61. There is a "me" in "team" (if you jumble it up...!).

60. Everybody should get an MRI.

59. When you think you have HIV, get high.

58. When someone is in the hospital, it is guaranteed that their house is empty and you can sneak in

57. If you're orange and your wife doesn't notice, she's cheating on you.

56. House likes people who teach children that truth is good, and there is no God.

55. Once the queen is on your money, you're british

54. Personal lubricant is NOT located on the store shelf next to the peanut butter

53. Exploding testicles hurt

52. Penis canes are murder

51. Use a cane. The vertical stripe is quite slimming.

50. Smugness is easier to maintain than great hair.

49. Never is just "reven" spelt backwards

48. Drooling might be a symptom of Chase wearing his short shorts

47. If your colleague thinks she has HIV, she might invite you over for sex under the influence...

# Given entries
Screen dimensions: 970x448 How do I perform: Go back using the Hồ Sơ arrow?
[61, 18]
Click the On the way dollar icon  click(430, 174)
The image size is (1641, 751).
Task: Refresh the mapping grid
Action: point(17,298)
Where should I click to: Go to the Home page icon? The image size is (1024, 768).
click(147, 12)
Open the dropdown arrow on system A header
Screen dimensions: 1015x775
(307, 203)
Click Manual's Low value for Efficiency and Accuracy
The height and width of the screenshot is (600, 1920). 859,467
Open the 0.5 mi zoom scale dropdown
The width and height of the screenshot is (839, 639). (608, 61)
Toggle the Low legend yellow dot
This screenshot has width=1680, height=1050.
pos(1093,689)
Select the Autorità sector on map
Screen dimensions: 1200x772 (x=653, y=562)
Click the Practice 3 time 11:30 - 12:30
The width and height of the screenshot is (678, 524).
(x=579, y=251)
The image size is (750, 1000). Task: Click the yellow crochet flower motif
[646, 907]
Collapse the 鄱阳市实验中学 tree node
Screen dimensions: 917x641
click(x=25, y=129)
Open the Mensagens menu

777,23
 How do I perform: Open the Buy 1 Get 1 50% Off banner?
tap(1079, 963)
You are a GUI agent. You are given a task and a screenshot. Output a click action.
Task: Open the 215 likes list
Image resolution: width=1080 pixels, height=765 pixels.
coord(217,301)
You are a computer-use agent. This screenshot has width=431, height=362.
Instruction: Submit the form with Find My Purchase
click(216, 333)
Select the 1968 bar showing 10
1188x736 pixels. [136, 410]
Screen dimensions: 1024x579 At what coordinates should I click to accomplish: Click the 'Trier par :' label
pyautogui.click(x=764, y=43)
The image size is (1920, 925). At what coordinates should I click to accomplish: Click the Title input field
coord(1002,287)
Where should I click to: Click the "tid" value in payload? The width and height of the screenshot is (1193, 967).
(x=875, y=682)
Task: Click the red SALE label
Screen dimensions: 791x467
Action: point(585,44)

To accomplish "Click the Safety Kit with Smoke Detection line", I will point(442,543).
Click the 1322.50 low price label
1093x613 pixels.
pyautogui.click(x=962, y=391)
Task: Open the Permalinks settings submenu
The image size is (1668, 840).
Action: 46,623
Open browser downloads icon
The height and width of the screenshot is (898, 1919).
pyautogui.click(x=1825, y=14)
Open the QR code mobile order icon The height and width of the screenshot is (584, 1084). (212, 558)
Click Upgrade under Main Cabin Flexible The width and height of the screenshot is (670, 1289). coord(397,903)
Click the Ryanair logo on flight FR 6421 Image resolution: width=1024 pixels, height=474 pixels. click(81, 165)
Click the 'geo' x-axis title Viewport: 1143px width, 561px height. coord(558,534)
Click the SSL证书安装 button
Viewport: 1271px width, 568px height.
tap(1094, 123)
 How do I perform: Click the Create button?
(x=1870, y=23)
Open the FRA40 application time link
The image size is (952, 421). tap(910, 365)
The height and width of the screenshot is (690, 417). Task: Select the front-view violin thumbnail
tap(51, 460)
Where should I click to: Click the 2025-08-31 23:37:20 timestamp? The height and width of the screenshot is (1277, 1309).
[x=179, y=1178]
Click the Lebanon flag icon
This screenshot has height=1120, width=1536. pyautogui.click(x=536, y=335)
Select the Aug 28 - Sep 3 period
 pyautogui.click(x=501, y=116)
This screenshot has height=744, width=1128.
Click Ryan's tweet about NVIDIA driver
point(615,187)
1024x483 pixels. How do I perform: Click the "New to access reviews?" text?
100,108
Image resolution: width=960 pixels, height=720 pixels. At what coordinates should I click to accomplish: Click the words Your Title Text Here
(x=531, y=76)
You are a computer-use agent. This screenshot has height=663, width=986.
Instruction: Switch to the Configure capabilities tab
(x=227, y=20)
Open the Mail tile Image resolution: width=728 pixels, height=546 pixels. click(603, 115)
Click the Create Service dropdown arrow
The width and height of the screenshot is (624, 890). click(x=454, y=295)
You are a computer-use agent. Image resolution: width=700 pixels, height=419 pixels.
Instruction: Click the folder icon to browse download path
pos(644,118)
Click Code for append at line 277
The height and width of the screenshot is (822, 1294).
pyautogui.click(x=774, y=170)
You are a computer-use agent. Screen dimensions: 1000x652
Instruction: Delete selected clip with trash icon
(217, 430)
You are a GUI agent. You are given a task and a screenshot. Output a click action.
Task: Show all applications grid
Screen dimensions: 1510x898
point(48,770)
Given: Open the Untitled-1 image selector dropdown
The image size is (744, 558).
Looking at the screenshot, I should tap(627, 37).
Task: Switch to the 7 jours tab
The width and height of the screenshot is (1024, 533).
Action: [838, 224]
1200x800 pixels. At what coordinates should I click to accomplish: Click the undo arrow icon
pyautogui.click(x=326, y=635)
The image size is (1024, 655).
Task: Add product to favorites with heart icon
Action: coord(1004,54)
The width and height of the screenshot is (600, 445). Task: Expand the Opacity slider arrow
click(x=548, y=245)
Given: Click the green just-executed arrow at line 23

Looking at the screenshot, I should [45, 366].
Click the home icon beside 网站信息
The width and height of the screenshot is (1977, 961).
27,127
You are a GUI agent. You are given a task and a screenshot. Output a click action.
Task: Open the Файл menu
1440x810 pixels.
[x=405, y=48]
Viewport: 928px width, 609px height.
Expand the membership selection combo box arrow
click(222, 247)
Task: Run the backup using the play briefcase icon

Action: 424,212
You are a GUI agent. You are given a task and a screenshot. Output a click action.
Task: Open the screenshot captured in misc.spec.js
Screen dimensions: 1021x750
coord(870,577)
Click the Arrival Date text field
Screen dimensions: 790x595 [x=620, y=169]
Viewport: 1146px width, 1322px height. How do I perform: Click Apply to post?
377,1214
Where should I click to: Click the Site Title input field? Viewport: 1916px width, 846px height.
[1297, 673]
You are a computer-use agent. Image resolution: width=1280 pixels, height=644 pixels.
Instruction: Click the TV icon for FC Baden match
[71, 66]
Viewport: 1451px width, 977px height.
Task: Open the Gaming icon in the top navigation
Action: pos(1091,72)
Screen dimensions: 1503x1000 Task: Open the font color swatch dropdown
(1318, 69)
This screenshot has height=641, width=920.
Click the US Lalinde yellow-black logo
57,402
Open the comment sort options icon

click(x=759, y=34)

# What you need to do
• a. Copy the countdown list word for word, starting with "52. Penis canes" and going on through "under the influence...".
• b. Carry on the countdown list from the point where it stops.
The material stands apart from the countdown list and has nothing to do with it.

# Solved problems
• a.
52. Penis canes are murder

51. Use a cane. The vertical stripe is quite slimming.

50. Smugness is easier to maintain than great hair.

49. Never is just "reven" spelt backwards

48. Drooling might be a symptom of Chase wearing his short shorts

47. If your colleague thinks she has HIV, she might invite you over for sex under the influence...

• b.
46. LSD can be short circuited by anti depressants

45. If you can't roll a joint, ask your oncologist for help

44. Don't piss House off

43. If you spend half a year trying to convince an ex that she should dump her husband for you, the minute that she likes you back, you will lose interest.

42. Something bad is about to happen only if you hear dramatic music.

41. If your leg hurts, you miss Stacy.

40. The white board can't be used by black people, that's why it is called "the whiteboard".

39. Wilson can't just keep asking his patients to wait because Cameron's boss won't let her come out and play.

38. You'll go into custody if you don't get on a plane with your checked-in bagage.

37. Carrying a radioactive "keychain" will give you a dose of poisoning equivalent to 70 THOUSAND x-rays. Will also give your best friend a rash.

36. When you order a Reuben for House, make sure there are NO pickles.

35. If you want a obstinate patient to take medicine, tell them it's the same one prescribed to "Republicans".

34. You and your daughter will never look like twins; get her the damn ice-cream cake for her birthday!!!

33. A 100 pound 5'5" woman is incapable of breaking the fall of a 400 pound man. So is tempered glass. But it's a helluva a way to win your boss's respect.

32. If you see a stethoscope hanging from House's door, he's having sex.

31. And it doesn't have to be with another person.

30. Whoever came up with Buprenorphine to wear off Vicodine should be shot the stabbed in the eye.

29. Life is a series of rooms.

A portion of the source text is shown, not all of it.